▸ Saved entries
-=-=-

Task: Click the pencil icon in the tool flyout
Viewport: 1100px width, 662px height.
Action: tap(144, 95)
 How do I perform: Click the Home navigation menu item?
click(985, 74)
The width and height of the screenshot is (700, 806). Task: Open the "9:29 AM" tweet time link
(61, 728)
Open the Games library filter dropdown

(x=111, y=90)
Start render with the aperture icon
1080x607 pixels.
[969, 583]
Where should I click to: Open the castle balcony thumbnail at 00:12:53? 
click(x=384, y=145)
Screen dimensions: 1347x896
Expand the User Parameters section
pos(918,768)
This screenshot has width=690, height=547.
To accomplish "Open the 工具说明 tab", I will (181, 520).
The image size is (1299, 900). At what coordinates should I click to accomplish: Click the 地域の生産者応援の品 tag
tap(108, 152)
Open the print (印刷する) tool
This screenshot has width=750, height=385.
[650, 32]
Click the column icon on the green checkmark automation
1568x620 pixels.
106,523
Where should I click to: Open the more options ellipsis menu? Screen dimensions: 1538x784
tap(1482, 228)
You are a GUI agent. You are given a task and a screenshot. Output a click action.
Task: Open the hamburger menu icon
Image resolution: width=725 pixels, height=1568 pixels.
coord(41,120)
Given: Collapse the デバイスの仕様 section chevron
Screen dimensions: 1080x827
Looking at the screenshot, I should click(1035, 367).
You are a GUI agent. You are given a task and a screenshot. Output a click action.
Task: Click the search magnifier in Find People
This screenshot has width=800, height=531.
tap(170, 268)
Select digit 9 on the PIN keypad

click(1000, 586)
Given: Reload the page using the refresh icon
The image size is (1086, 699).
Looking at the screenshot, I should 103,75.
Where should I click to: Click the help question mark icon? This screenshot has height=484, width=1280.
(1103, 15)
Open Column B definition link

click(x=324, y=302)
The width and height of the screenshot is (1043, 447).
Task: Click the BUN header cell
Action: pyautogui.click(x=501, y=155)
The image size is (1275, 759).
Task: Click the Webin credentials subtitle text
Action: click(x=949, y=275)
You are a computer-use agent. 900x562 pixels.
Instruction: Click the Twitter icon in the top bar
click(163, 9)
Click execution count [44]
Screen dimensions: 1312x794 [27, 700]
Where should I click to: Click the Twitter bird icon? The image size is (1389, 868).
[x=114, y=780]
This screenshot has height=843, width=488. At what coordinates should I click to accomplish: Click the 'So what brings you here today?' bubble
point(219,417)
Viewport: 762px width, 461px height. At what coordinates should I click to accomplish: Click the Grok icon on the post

-=-=-

▸ Instructions for the task
For this task, write out exactly the lines of the entries above, starting at the line with "Start render with the aperture icon" and ending at the line with "This screenshot has width=690, height=547.", both included, and no others.

▸ Answer area
Start render with the aperture icon
1080x607 pixels.
[969, 583]
Where should I click to: Open the castle balcony thumbnail at 00:12:53? 
click(x=384, y=145)
Screen dimensions: 1347x896
Expand the User Parameters section
pos(918,768)
This screenshot has width=690, height=547.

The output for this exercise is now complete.